Our first night was in a tiny village in the middle of nowhere, miles away from any other sign of civilization. The village was a collection of shacks, a church, and a school with a soccer field. Our basic shelter for the night had this amazing view to the right. We feasted on quinoa soup and had plenty of blankets to keep us warm during chilly night. The Bolivian altiplano is stark and stunning and vast. Snow-capped mountains seem to rise out of nowhere.
The next day, we awoke early for the long day of driving down lonesome roads ahead:
We came upon one of our highest points of the trip: 4,855 meters or 15,928 feet. That’s higher than Mt. Whitney! I easily felt the effects of the altitude with each breath.
The Land Cruiser!
As part of jam-packed day, we see our first wildlife: pink flamingos! They thrive here in the caustic lakes formed by mineral runoff from the nearby mountains. The flamingos feed on pink brine shrimp in the lakes which gives them their pink color! I didn’t know that before this trip!
This part of the earth is a hotbed (literally) of volcanic and seismic activity. Lucky for us, that means hot springs!
Speaking of volcanoes, next up was Laguna Verde at the base of Vulcan Lincacabur:
View from the Land Cruiser:
Onto the geyers. And no, there weren’t any railings, warning signs, or boardwalks. It’s just you and the geyers at your own risk!
The last stop of the day was at Laguna Colorada (AKA the red lake). It was freezing in the late afternoon. Those pink dots are more flamingos.
The next morning, the reflection of the clouds on the lake with the sunrise provided quite an unexpected surprise:
In the middle of the desert, out pops this incredible naturally sculptured rock. Arbol de Piedra:
We drive through more desert, more Mars-like landscapes, and come upon this lake with hundreds of pink flamingos. Wishing I had better zoom on my camera:
Our final stop of the tour before reaching the grand finale of the Salt Flats is the Valley of Rocks (Valle de Rocas). It was a fun time scrambling around on the rocks:
We stayed in Uyuni that night waking up very early the next morning in order to arrive at the salt flats (Salar de Uyuni) in time for sunrise, which we totally accomplished. It was totally worth the early morning alarm. Totally.
The salt flats were an unending expanse of white salt. It was partially flooded when we were there so we saw the wet version instead of the dried hexagonal pattern version. Hard to believe this is all salt, that I’m standing on SALT!
Part of the fun (and a bit of hype) around visiting the salt flats is the ability to take funny staged pictures using the depth perception provided by this great expanse of white:
After the fun picture shoot was over, it was time to head back. Along the way, we passed by mounds of salt with men visibly digging with shovels nearby, a somber reminder of the back-breaking work that takes place here, to transform one of earth’s natural resources into the table-side version of our most common food additive world-wide.

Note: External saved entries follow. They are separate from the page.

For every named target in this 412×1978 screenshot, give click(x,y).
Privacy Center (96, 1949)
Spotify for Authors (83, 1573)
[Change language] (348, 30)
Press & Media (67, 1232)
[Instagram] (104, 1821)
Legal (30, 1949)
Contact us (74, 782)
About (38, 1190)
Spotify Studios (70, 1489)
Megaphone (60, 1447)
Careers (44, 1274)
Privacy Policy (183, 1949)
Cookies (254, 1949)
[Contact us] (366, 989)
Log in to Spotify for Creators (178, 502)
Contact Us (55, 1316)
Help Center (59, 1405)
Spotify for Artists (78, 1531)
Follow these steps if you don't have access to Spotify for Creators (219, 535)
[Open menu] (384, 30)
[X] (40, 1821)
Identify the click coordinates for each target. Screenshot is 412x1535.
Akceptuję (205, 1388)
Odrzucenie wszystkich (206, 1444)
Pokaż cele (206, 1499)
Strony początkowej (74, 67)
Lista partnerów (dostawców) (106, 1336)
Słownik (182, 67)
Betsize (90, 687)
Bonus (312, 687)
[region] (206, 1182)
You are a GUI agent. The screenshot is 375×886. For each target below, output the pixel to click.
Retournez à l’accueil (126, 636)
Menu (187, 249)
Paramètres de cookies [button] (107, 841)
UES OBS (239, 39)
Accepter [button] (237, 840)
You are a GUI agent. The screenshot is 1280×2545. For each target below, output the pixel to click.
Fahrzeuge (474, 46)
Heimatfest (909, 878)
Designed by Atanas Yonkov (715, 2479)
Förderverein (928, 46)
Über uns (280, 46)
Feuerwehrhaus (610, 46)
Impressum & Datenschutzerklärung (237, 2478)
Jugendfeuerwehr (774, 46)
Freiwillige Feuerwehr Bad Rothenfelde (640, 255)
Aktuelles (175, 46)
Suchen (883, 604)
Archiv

Once back in Uyuni, we wandered around a bit, but Uyuni is not a town for aimless wandering. It is a rather depressing town, trash strewn everywhere, and tour companies competing for your business quite aggressively around every corner. At first, I was super glad to be departing town that same night on an overnight bus to La Paz. But that bus ride soon turned out to be one of the scariest bus rides of my life. I didn’t sleep at all, and was fairly paralyzed with fear that we were going to drop off the side of a cliff at any moment. The way the bus lurched and sped up and then slowed down, I felt every bump and every tight corner, and well, I just about peed in my pants because I was that scared. I needed a full day in a hotel room to myself in La Paz to recover from it. If you’re traveling from Uyuni to La Paz, I highly recommend that you not take an overnight bus.